THE AWAKENING OF A SPIRITUAL REVOLUTIONARY

An intriguing and candid memoir that should appeal to readers interested in ’60s movements.

A spiritual instructor and author chronicles his journey from student and community organizer to lawbreaker and organic farmer in this autobiography.

Born Elliot Zeldow, Jaxon-Bear (Wake Up and Roar, 2017, etc.) grew up in Brooklyn and Queens, alternating between urban, mixed-ethnic schools and more exclusive ones with upwardly mobile Jews. He was a tough kid with street smarts who attended the University of Pittsburgh (in “a backwater steel town with a mediocre college”), where he was involved with the debate team. As a student, he traveled to Alabama to participate in civil rights marches, beginning a long involvement with social issues that continued intermittently after his graduation. Following brief stints as a steelworker, professional activist, and Ph.D. candidate—along with a short marriage to a Pittsburgh girl—Jaxon-Bear upped his involvement with drugs and crossed to the wrong side of the law on several occasions. Relying on his gift for gab and obfuscation, he avoided serious jail time on numerous occasions, setting off on spiritual journeys with more drugs than cash. He eventually met his life partner, Toni, and with their mystical and emotional connections—along with some fortuitous investments—the author achieved a respected position in his chosen field of spiritual development. With his discovery of Papaji (his guru, Zen master, and other “self”), Jaxon-Bear fully realized his spiritual odyssey. The author’s uninhibited, honest account of his life—with all of his flaws on full display—is refreshing.
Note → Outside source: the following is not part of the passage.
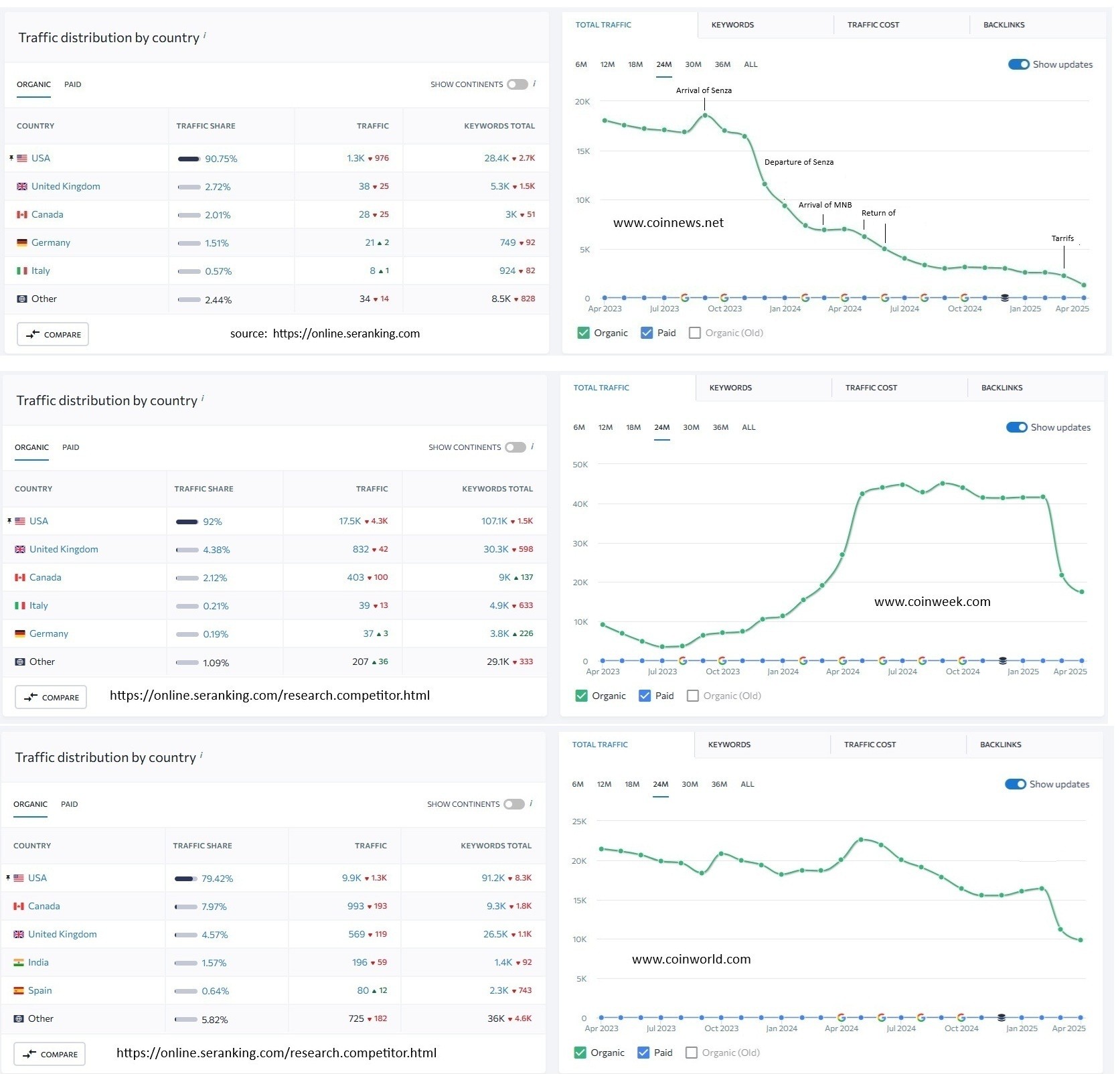Switch to Backlinks tab in bottom chart panel
1120x1074 pixels.
[1000, 745]
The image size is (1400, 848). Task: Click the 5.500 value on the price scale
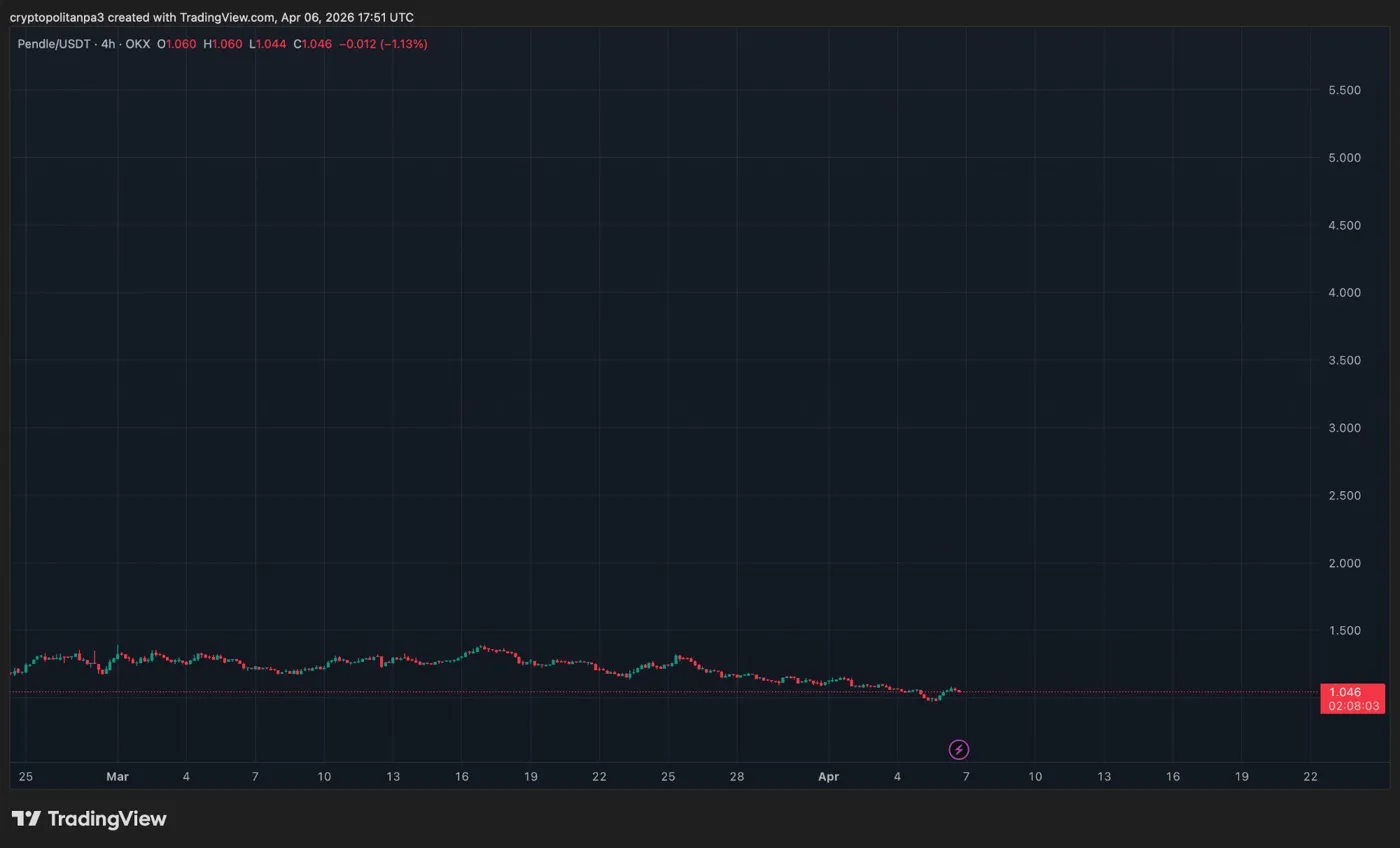point(1344,90)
His early life emerges as surprisingly captivating, although readers may suspect his spiritual voyage is what he really wants to share. At times, his self-destructive, selfish behavior is wearing, particularly his firm belief in his youth (before he met Toni) that he should be exempt from monogamy because it did not suit him. Quotes and contemporary song lyrics before each chapter help set the scene for the subsequent narrative, but the book would have benefited from more introspection on Jaxon-Bear’s part. Too often it seems that he was just swept along with the times, without giving thought to what he was doing.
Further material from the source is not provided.